→ STATED GOAL
Reproduce every one of the source records below word for word, leaving each line unchanged.

→ Source records
┌──

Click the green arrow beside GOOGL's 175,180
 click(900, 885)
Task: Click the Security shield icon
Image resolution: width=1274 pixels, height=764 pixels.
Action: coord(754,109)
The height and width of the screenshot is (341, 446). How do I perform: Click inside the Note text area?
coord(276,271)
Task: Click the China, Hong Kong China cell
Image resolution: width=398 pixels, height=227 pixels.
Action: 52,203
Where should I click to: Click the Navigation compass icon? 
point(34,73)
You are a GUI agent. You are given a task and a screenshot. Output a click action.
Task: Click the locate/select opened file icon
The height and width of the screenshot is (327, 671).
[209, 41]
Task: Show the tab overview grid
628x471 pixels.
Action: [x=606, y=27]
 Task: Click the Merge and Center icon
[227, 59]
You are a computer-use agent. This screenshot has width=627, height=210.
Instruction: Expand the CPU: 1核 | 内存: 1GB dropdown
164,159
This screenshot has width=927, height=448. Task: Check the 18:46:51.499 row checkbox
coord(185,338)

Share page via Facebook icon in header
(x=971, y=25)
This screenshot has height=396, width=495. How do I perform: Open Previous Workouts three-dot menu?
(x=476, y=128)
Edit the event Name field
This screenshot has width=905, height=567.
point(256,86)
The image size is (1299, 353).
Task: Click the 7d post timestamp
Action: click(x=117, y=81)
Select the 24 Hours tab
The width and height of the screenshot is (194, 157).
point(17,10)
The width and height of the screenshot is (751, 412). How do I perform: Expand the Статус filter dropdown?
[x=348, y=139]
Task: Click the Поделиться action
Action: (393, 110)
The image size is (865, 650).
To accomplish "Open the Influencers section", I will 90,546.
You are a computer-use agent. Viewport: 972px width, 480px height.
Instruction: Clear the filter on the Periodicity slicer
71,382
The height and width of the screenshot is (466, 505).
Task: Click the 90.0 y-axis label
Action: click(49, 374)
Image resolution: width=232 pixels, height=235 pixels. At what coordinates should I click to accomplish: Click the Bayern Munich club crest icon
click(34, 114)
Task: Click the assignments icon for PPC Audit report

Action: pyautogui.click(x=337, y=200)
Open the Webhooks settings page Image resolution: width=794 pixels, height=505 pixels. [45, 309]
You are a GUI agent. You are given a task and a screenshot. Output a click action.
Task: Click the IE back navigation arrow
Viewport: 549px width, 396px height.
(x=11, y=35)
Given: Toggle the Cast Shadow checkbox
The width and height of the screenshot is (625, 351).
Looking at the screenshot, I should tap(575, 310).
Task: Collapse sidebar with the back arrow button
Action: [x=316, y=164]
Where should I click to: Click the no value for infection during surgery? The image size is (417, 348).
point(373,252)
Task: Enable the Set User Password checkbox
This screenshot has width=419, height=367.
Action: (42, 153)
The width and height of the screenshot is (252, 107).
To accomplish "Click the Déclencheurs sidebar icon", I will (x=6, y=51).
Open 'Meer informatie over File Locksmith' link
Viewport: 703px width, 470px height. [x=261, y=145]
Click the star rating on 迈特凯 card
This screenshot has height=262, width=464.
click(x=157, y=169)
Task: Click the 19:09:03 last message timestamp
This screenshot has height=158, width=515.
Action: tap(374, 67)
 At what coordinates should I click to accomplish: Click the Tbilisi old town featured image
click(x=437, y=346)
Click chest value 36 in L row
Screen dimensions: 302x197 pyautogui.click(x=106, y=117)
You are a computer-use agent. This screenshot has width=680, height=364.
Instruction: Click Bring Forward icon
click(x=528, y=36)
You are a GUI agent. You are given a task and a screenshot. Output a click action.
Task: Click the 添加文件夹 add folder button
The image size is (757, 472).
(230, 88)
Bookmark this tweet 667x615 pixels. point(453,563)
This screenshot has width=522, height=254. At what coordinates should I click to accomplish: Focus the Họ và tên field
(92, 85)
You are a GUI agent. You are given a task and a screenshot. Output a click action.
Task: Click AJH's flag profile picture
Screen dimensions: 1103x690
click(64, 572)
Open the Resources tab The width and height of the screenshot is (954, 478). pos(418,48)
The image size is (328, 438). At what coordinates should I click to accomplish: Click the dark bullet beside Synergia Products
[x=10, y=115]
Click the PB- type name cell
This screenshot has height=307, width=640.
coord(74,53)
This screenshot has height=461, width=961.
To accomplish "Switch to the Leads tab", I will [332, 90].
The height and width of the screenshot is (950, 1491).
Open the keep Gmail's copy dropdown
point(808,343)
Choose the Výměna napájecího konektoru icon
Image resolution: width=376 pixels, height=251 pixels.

└──

→ IN RESPONSE
Click the green arrow beside GOOGL's 175,180
 click(900, 885)
Task: Click the Security shield icon
Image resolution: width=1274 pixels, height=764 pixels.
Action: coord(754,109)
The height and width of the screenshot is (341, 446). How do I perform: Click inside the Note text area?
coord(276,271)
Task: Click the China, Hong Kong China cell
Image resolution: width=398 pixels, height=227 pixels.
Action: 52,203
Where should I click to: Click the Navigation compass icon? 
point(34,73)
You are a GUI agent. You are given a task and a screenshot. Output a click action.
Task: Click the locate/select opened file icon
The height and width of the screenshot is (327, 671).
[209, 41]
Task: Show the tab overview grid
628x471 pixels.
Action: [x=606, y=27]
 Task: Click the Merge and Center icon
[227, 59]
You are a computer-use agent. This screenshot has width=627, height=210.
Instruction: Expand the CPU: 1核 | 内存: 1GB dropdown
164,159
This screenshot has width=927, height=448. Task: Check the 18:46:51.499 row checkbox
coord(185,338)

Share page via Facebook icon in header
(x=971, y=25)
This screenshot has height=396, width=495. How do I perform: Open Previous Workouts three-dot menu?
(x=476, y=128)
Edit the event Name field
This screenshot has width=905, height=567.
point(256,86)
The image size is (1299, 353).
Task: Click the 7d post timestamp
Action: click(x=117, y=81)
Select the 24 Hours tab
The width and height of the screenshot is (194, 157).
point(17,10)
The width and height of the screenshot is (751, 412). How do I perform: Expand the Статус filter dropdown?
[x=348, y=139]
Task: Click the Поделиться action
Action: (393, 110)
The image size is (865, 650).
To accomplish "Open the Influencers section", I will 90,546.
You are a computer-use agent. Viewport: 972px width, 480px height.
Instruction: Clear the filter on the Periodicity slicer
71,382
The height and width of the screenshot is (466, 505).
Task: Click the 90.0 y-axis label
Action: click(49, 374)
Image resolution: width=232 pixels, height=235 pixels. At what coordinates should I click to accomplish: Click the Bayern Munich club crest icon
click(34, 114)
Task: Click the assignments icon for PPC Audit report

Action: pyautogui.click(x=337, y=200)
Open the Webhooks settings page Image resolution: width=794 pixels, height=505 pixels. [45, 309]
You are a GUI agent. You are given a task and a screenshot. Output a click action.
Task: Click the IE back navigation arrow
Viewport: 549px width, 396px height.
(x=11, y=35)
Given: Toggle the Cast Shadow checkbox
The width and height of the screenshot is (625, 351).
Looking at the screenshot, I should tap(575, 310).
Task: Collapse sidebar with the back arrow button
Action: [x=316, y=164]
Where should I click to: Click the no value for infection during surgery? The image size is (417, 348).
point(373,252)
Task: Enable the Set User Password checkbox
This screenshot has width=419, height=367.
Action: (42, 153)
The width and height of the screenshot is (252, 107).
To accomplish "Click the Déclencheurs sidebar icon", I will (x=6, y=51).
Open 'Meer informatie over File Locksmith' link
Viewport: 703px width, 470px height. [x=261, y=145]
Click the star rating on 迈特凯 card
This screenshot has height=262, width=464.
click(x=157, y=169)
Task: Click the 19:09:03 last message timestamp
This screenshot has height=158, width=515.
Action: tap(374, 67)
 At what coordinates should I click to accomplish: Click the Tbilisi old town featured image
click(x=437, y=346)
Click chest value 36 in L row
Screen dimensions: 302x197 pyautogui.click(x=106, y=117)
You are a computer-use agent. This screenshot has width=680, height=364.
Instruction: Click Bring Forward icon
click(x=528, y=36)
You are a GUI agent. You are given a task and a screenshot. Output a click action.
Task: Click the 添加文件夹 add folder button
The image size is (757, 472).
(230, 88)
Bookmark this tweet 667x615 pixels. point(453,563)
This screenshot has width=522, height=254. At what coordinates should I click to accomplish: Focus the Họ và tên field
(92, 85)
You are a GUI agent. You are given a task and a screenshot. Output a click action.
Task: Click AJH's flag profile picture
Screen dimensions: 1103x690
click(64, 572)
Open the Resources tab The width and height of the screenshot is (954, 478). pos(418,48)
The image size is (328, 438). At what coordinates should I click to accomplish: Click the dark bullet beside Synergia Products
[x=10, y=115]
Click the PB- type name cell
This screenshot has height=307, width=640.
coord(74,53)
This screenshot has height=461, width=961.
To accomplish "Switch to the Leads tab", I will [332, 90].
The height and width of the screenshot is (950, 1491).
Open the keep Gmail's copy dropdown
point(808,343)
Choose the Výměna napájecího konektoru icon
Image resolution: width=376 pixels, height=251 pixels.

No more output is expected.